The essay examines the lasting popularity of works not usually considered great literature. Orwell defines a "good bad book" as "the kind of book that has no literary pretensions but which remains readable when more serious productions have perished."

Orwell concludes: "I would back Uncle Tom's Cabin to outlive the complete works of Virginia Woolf or George Moore, though I know of no strictly literary test which would show where the superiority lies."

He acknowledges G. K. Chesterton as the originator of the term, as seen in his defences of penny dreadfuls and detective stories in the 1901 collection The Defendant.

Orwell claims that "perhaps the supreme example of the 'good bad' book is Uncle Tom's Cabin. It is an unintentionally ludicrous book, full of preposterous melodramatic incidents; it is also deeply moving and essentially true; it is hard to say which quality outweighs the other."

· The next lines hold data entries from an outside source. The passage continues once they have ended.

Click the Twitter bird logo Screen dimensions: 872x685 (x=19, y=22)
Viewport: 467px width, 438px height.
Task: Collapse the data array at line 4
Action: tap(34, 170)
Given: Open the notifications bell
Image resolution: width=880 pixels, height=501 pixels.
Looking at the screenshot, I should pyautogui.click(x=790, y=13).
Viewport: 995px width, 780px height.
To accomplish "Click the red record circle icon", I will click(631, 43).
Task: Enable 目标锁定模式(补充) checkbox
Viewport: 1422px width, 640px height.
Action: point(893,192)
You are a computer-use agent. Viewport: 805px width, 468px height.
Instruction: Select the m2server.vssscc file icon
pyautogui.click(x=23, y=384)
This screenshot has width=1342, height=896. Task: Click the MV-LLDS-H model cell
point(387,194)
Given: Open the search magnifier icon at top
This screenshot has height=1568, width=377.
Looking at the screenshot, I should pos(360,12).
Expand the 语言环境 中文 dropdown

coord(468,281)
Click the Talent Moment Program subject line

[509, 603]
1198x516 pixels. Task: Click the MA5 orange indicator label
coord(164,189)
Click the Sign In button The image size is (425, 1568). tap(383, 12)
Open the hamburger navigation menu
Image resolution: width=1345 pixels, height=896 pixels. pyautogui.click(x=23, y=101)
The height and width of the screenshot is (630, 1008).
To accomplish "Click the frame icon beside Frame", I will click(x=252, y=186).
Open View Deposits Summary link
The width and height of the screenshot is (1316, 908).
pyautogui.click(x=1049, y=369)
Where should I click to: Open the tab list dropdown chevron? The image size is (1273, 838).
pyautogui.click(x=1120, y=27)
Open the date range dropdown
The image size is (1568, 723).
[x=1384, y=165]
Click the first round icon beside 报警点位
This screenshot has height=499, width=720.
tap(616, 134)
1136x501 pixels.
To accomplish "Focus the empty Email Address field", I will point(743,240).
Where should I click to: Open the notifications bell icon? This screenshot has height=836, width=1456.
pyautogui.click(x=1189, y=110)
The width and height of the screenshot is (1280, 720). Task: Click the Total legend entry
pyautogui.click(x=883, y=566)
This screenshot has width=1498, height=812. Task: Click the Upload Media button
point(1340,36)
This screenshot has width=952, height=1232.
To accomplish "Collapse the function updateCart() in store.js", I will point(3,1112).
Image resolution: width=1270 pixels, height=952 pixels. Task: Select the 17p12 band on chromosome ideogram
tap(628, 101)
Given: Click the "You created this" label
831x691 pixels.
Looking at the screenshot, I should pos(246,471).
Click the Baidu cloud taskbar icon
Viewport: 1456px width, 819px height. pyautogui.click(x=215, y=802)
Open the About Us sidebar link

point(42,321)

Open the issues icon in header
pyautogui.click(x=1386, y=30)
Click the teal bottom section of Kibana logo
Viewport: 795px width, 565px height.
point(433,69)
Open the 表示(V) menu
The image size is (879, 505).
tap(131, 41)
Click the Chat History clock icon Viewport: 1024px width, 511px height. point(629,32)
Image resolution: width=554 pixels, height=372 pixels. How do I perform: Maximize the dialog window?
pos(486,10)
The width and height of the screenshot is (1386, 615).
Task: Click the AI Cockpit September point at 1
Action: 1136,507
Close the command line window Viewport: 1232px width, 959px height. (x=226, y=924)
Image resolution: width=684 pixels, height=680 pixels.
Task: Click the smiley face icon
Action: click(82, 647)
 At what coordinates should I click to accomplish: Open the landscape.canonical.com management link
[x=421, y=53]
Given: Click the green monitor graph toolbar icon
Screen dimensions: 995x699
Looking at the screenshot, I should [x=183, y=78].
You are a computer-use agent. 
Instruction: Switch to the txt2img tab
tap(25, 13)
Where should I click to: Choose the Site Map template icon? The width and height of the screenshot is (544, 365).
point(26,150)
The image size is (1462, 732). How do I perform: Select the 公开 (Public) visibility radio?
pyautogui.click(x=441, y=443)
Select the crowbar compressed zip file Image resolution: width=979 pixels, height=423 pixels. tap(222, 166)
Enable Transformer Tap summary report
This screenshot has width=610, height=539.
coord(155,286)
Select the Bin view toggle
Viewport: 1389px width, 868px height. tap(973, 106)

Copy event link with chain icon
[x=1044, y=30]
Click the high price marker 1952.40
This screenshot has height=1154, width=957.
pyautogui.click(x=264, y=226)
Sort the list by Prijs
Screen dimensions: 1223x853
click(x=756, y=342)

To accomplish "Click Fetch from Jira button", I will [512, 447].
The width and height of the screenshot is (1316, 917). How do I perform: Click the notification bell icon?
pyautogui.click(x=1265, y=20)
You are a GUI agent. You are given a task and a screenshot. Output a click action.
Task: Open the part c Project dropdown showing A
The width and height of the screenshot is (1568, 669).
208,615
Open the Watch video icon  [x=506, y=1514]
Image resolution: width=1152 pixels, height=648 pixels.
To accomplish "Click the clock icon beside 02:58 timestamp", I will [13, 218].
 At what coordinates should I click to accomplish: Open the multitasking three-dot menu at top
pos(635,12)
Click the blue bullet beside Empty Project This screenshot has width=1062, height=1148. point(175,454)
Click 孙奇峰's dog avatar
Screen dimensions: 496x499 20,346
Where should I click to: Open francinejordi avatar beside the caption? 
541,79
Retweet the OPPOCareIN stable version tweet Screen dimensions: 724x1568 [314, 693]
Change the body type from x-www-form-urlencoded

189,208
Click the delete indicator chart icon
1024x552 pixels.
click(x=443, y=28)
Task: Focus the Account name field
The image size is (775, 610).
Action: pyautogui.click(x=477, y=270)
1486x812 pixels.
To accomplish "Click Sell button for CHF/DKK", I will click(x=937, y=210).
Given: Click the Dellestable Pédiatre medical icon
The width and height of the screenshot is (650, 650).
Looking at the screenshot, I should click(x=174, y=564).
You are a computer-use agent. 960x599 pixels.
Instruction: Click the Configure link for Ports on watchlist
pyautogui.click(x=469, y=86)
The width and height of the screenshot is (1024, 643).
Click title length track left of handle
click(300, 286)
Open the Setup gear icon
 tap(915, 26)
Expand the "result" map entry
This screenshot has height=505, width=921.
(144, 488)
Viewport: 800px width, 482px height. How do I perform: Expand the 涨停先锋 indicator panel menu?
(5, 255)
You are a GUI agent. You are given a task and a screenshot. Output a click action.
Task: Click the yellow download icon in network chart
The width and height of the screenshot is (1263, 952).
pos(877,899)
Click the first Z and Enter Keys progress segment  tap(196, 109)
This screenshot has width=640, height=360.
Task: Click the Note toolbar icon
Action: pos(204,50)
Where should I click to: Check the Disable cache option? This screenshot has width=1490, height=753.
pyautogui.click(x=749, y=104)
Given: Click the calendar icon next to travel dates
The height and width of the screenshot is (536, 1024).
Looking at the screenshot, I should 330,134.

Other examples he gives include the Sherlock Holmes and Raffles stories, R. Austin Freeman's stories The Singing Bone, The Eye of Osiris and others, Max Carrados, Dracula, Helen's Babies and King Solomon's Mines.

The minor novelists W. L. George, Leonard Merrick, J. D. Beresford, Ernest Raymond, May Sinclair, and A. S. M. Hutchinson are also mentioned as writers "whom it is quite impossible to call 'good' by any strictly literary standard, but who are natural novelists and who seem to attain sincerity partly because they are not inhibited by good taste."